— What the task requires —
Convert everything from the start of the items down to the line containing "This screenshot has" into a JSON list of strings, one string per line, omitting blank lines and the pictures.

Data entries
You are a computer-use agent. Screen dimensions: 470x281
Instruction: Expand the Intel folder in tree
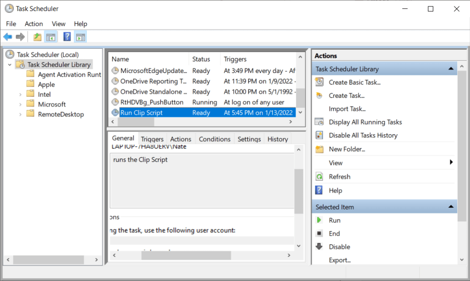20,94
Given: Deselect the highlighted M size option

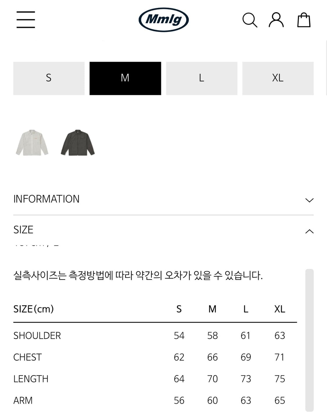Looking at the screenshot, I should [125, 78].
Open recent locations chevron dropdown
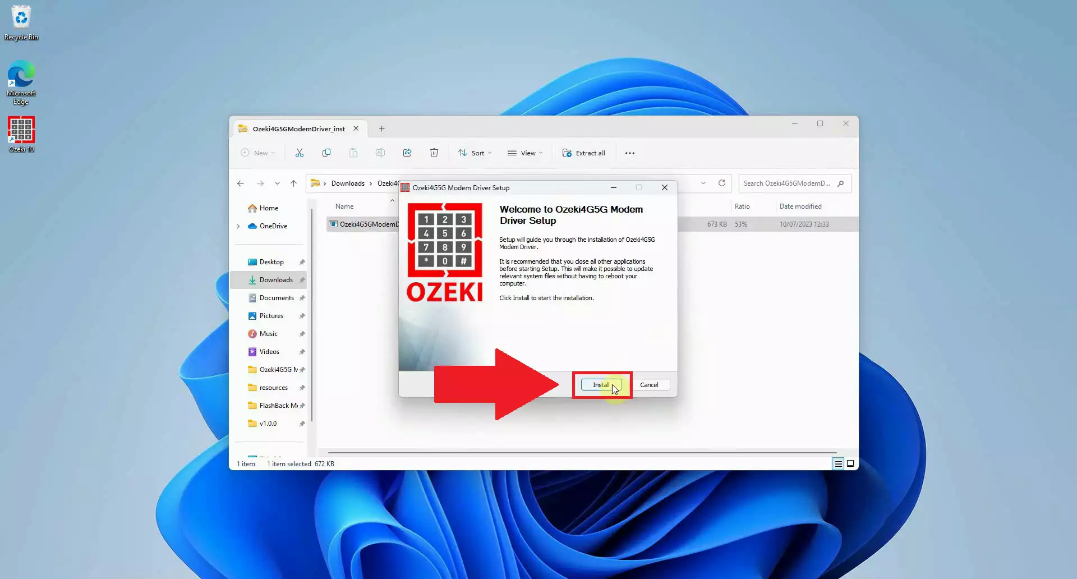This screenshot has height=579, width=1077. click(277, 183)
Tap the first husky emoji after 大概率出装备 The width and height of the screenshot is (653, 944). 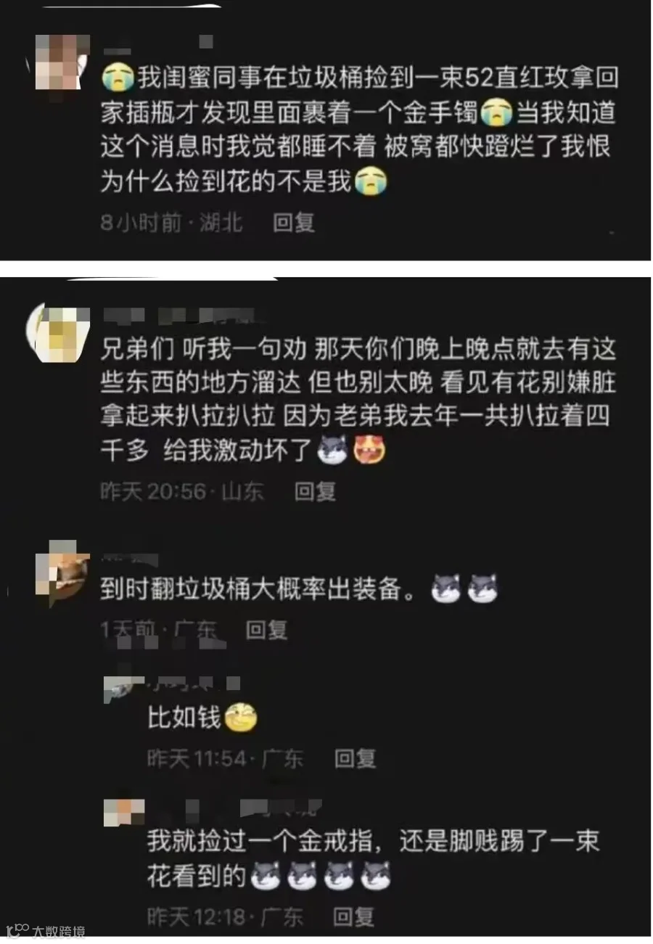tap(446, 589)
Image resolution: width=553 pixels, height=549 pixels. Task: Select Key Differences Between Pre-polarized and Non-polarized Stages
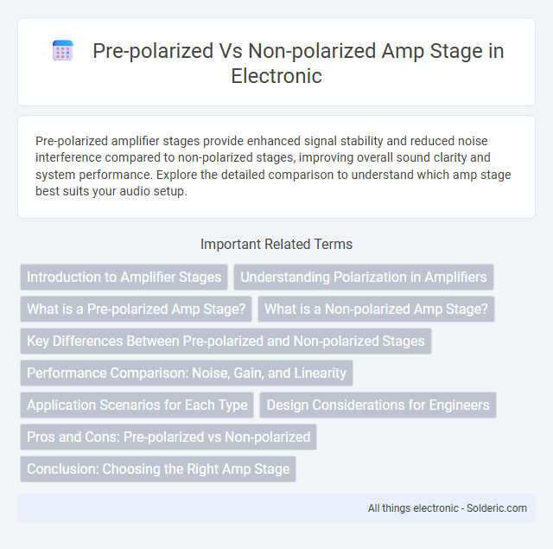226,341
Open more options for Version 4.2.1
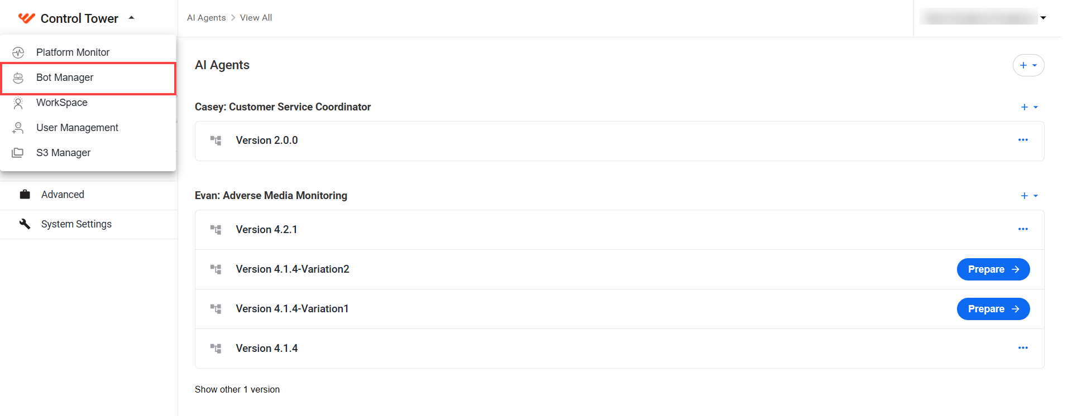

— Completed exercise —
[
  "You are a computer-use agent. Screen dimensions: 470x281",
  "Instruction: Expand the Intel folder in tree",
  "20,94",
  "Given: Deselect the highlighted M size option",
  "Looking at the screenshot, I should [125, 78].",
  "Open recent locations chevron dropdown",
  "This screenshot has height=579, width=1077. click(277, 183)"
]